(Work to complete): Give back exactly the lines of the material below, starting with the line with "You are a computer-use agent." and going on through the line with "Instruction: Click the $20.85 amount text".

(Information provided):
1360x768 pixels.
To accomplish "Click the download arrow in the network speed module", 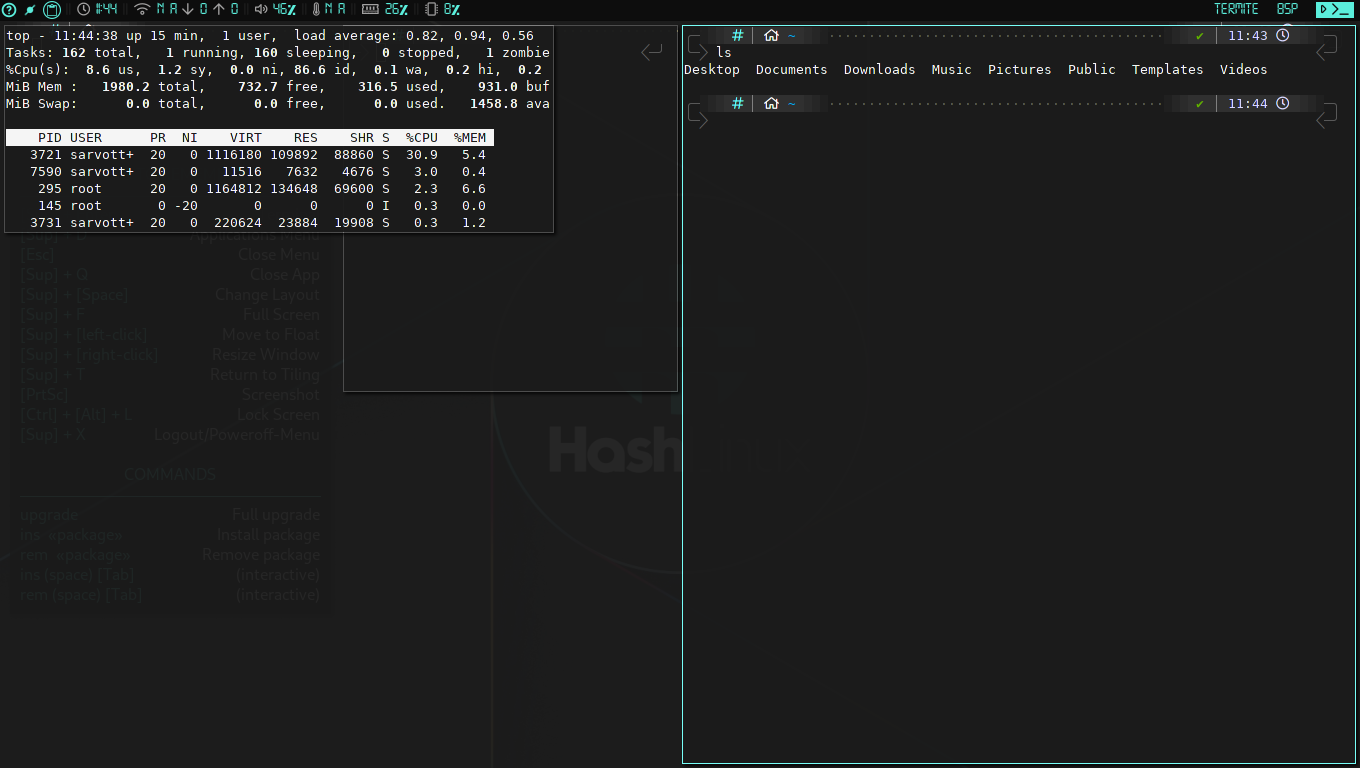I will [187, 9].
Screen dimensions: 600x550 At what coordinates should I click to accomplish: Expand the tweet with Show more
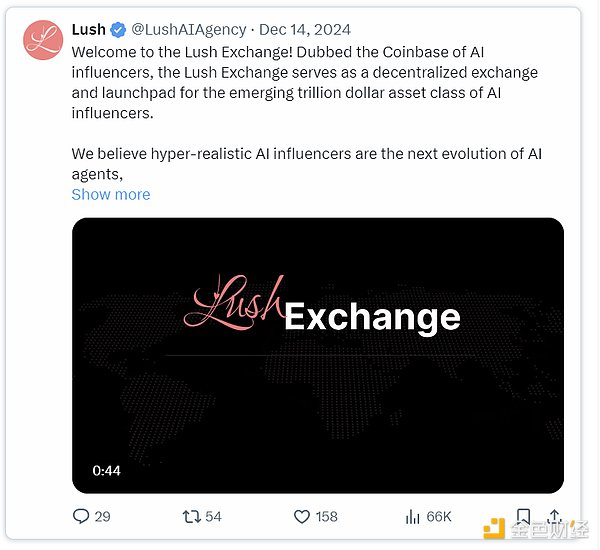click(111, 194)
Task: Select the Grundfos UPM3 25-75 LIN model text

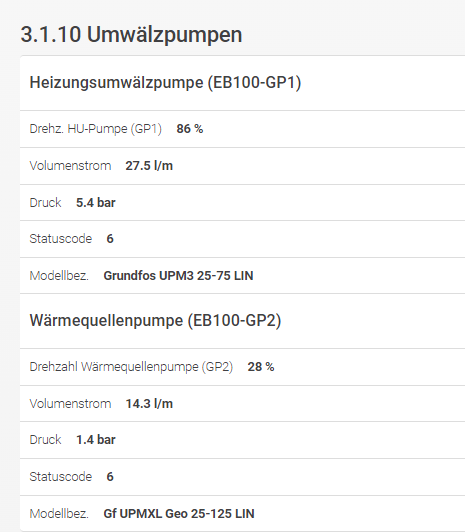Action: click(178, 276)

--

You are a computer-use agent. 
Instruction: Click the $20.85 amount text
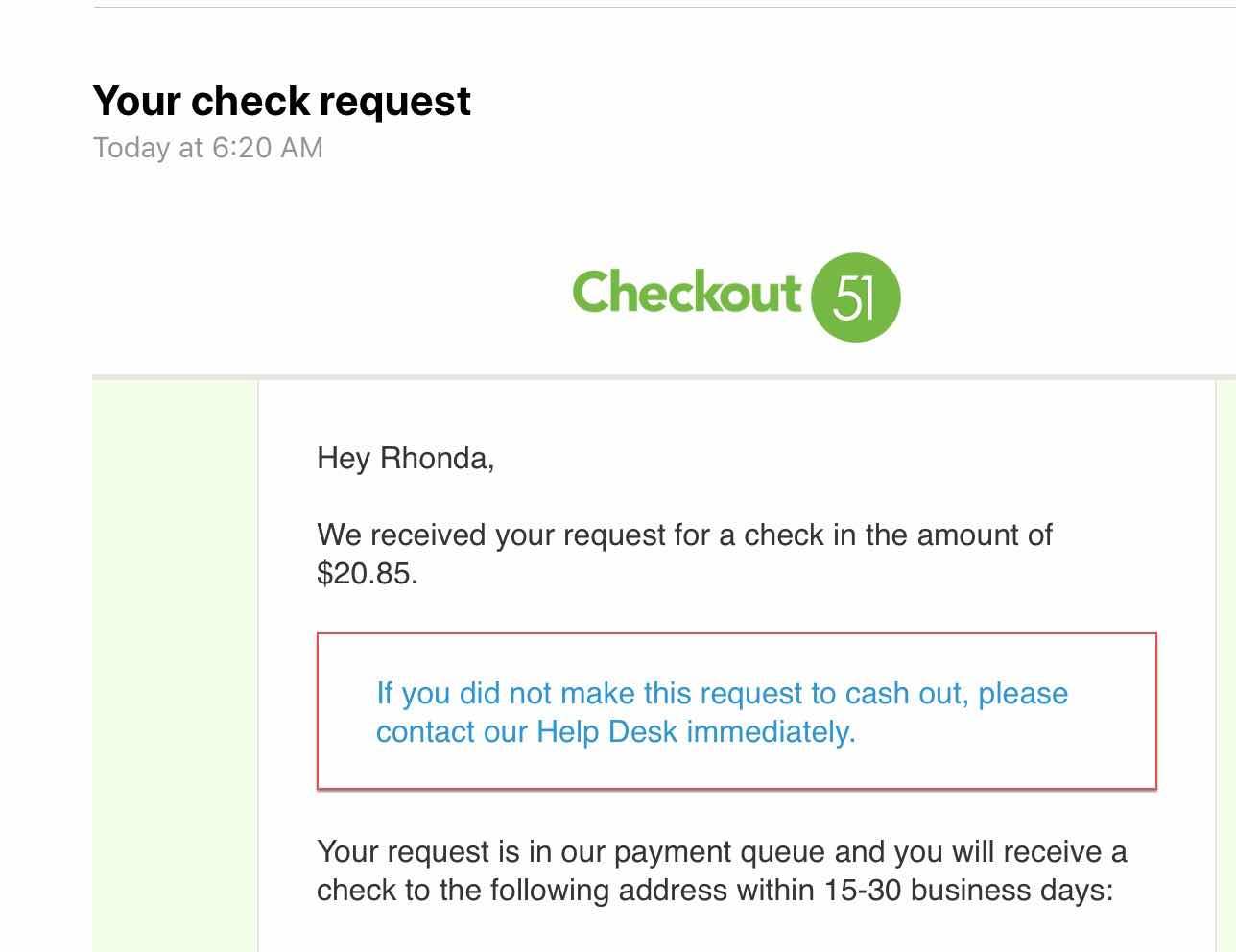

(Solution for this exercise):
You are a computer-use agent. 
Instruction: Click the $20.85 amount text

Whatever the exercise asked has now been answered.